La religion, justement, est le point d’achoppement entre les deux pays. Une lutte au sein de l’islam qui s’illustre en France.  En effet, dès le règne d’Hassan II, le Maroc s’est lancé dans une politique de contrôle de l’islam malékite et des croyants marocains ou d’origine marocaine à travers le monde. Et ce pour plusieurs raisons. D’une part, dans le cadre d’une politique de soft power classique, d’autre part pour une raison sécuritaire (attentats du 16 mai 2003 à Casablanca). En effet, les services extérieurs marocains (DGED) veulent se prémunir des attentats en infiltrant et en contrôlant les mosquées, dont certaines ont été phagocytées par le MJIM (Mouvement de la Jeunesse Islamique Marocaine). Une infiltration dans les réseaux salafistes et djihadistes par les services marocains qui par collaboration avec la France ont permis de localiser Abdelhamid Abaaoud à Saint Denis après les attentats de novembre. En outre, le Maroc s’inquiète de voir des belgo-marocains originaires du Rif dans les rangs de l’État Islamique. Enfin, la Maroc combine pouvoir feutré (soft power) et anti-terrorisme au Sahel. En effet, pour contrer la diffusion du wahhabisme en Afrique, le Maroc a passé des accords, notamment avec le Mali, pour la formation d’imams, la construction de mosquées…
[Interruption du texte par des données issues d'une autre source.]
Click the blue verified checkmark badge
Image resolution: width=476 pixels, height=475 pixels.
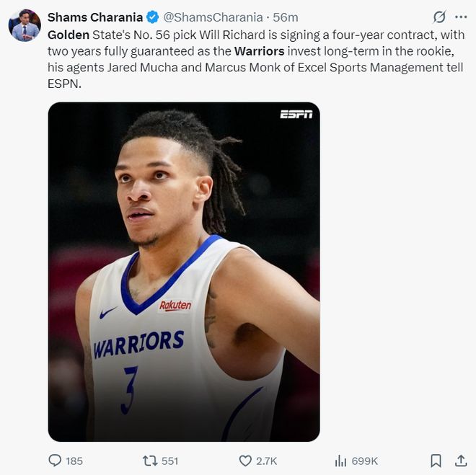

Enfin, l’islam en France est l’objet de cette guerre par procuration entre l’Algérie et le Maroc. Le Maroc finance pour 787 000 euros la mosquée de Blois, l’Algérie celle de Tours pour 490 000 euros. Le Maroc finance la mosquée de Strasbourg pour un million d’euros, l’Algérie dépense la même somme pour celle de Marseille…Le CFCM (Conseil Français du Culte Musulman) crée en 2003 est d’obédience marocaine, en revanche la Grand Mosquée de Paris est d’obédience algérienne.